- DIRECTIONS
Would you transcribe the data word for word?

- Pixel coordinate grounding data
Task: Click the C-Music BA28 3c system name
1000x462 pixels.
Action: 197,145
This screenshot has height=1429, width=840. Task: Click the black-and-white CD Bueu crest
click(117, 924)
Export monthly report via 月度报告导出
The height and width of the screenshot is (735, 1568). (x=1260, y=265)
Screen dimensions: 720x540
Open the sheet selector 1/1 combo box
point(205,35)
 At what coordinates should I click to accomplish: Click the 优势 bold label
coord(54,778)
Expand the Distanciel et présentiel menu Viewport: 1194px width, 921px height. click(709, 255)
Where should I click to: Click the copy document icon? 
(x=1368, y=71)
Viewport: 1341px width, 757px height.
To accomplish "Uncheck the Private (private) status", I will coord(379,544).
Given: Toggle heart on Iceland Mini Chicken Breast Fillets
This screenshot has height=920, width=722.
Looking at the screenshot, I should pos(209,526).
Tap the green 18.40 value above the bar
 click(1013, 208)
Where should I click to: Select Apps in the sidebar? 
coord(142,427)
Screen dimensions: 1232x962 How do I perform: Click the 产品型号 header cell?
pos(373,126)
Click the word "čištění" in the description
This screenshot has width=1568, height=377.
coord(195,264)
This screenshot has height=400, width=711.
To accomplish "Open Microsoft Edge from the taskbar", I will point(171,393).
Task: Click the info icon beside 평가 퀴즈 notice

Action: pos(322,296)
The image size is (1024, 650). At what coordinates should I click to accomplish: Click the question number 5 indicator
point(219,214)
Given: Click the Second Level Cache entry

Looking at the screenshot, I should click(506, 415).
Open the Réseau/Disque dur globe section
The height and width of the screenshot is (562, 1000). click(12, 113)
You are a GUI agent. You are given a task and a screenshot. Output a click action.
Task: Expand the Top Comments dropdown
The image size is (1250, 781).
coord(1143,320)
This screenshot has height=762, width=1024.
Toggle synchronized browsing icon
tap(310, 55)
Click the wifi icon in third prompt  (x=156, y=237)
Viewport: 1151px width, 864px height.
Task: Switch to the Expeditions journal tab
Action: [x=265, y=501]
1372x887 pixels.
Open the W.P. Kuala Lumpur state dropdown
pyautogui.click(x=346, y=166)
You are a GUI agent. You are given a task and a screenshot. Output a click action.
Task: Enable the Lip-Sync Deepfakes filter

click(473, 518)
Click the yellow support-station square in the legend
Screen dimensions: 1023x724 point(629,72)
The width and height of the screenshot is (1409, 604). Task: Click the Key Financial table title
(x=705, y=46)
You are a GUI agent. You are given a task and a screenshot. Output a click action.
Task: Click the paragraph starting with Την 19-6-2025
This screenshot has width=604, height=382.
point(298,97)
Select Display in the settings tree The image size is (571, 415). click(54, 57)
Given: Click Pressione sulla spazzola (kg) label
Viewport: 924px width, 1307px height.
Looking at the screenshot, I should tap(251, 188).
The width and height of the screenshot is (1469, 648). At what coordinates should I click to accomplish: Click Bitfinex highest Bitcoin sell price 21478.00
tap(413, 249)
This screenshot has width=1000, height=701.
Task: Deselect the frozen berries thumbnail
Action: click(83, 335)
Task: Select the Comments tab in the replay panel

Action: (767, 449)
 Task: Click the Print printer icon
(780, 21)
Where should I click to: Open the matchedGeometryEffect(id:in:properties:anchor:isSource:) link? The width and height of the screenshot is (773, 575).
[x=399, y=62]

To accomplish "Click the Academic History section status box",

- ANSWER SPACE
Task: Click the C-Music BA28 3c system name
1000x462 pixels.
Action: 197,145
This screenshot has height=1429, width=840. Task: Click the black-and-white CD Bueu crest
click(117, 924)
Export monthly report via 月度报告导出
The height and width of the screenshot is (735, 1568). (x=1260, y=265)
Screen dimensions: 720x540
Open the sheet selector 1/1 combo box
point(205,35)
 At what coordinates should I click to accomplish: Click the 优势 bold label
coord(54,778)
Expand the Distanciel et présentiel menu Viewport: 1194px width, 921px height. click(709, 255)
Where should I click to: Click the copy document icon? 
(x=1368, y=71)
Viewport: 1341px width, 757px height.
To accomplish "Uncheck the Private (private) status", I will coord(379,544).
Given: Toggle heart on Iceland Mini Chicken Breast Fillets
This screenshot has height=920, width=722.
Looking at the screenshot, I should pos(209,526).
Tap the green 18.40 value above the bar
 click(1013, 208)
Where should I click to: Select Apps in the sidebar? 
coord(142,427)
Screen dimensions: 1232x962 How do I perform: Click the 产品型号 header cell?
pos(373,126)
Click the word "čištění" in the description
This screenshot has width=1568, height=377.
coord(195,264)
This screenshot has height=400, width=711.
To accomplish "Open Microsoft Edge from the taskbar", I will point(171,393).
Task: Click the info icon beside 평가 퀴즈 notice

Action: pos(322,296)
The image size is (1024, 650). At what coordinates should I click to accomplish: Click the question number 5 indicator
point(219,214)
Given: Click the Second Level Cache entry

Looking at the screenshot, I should click(506, 415).
Open the Réseau/Disque dur globe section
The height and width of the screenshot is (562, 1000). click(12, 113)
You are a GUI agent. You are given a task and a screenshot. Output a click action.
Task: Expand the Top Comments dropdown
The image size is (1250, 781).
coord(1143,320)
This screenshot has height=762, width=1024.
Toggle synchronized browsing icon
tap(310, 55)
Click the wifi icon in third prompt  (x=156, y=237)
Viewport: 1151px width, 864px height.
Task: Switch to the Expeditions journal tab
Action: [x=265, y=501]
1372x887 pixels.
Open the W.P. Kuala Lumpur state dropdown
pyautogui.click(x=346, y=166)
You are a GUI agent. You are given a task and a screenshot. Output a click action.
Task: Enable the Lip-Sync Deepfakes filter

click(473, 518)
Click the yellow support-station square in the legend
Screen dimensions: 1023x724 point(629,72)
The width and height of the screenshot is (1409, 604). Task: Click the Key Financial table title
(x=705, y=46)
You are a GUI agent. You are given a task and a screenshot. Output a click action.
Task: Click the paragraph starting with Την 19-6-2025
This screenshot has width=604, height=382.
point(298,97)
Select Display in the settings tree The image size is (571, 415). click(54, 57)
Given: Click Pressione sulla spazzola (kg) label
Viewport: 924px width, 1307px height.
Looking at the screenshot, I should tap(251, 188).
The width and height of the screenshot is (1469, 648). At what coordinates should I click to accomplish: Click Bitfinex highest Bitcoin sell price 21478.00
tap(413, 249)
This screenshot has width=1000, height=701.
Task: Deselect the frozen berries thumbnail
Action: click(83, 335)
Task: Select the Comments tab in the replay panel

Action: (767, 449)
 Task: Click the Print printer icon
(780, 21)
Where should I click to: Open the matchedGeometryEffect(id:in:properties:anchor:isSource:) link? The width and height of the screenshot is (773, 575).
[x=399, y=62]

To accomplish "Click the Academic History section status box",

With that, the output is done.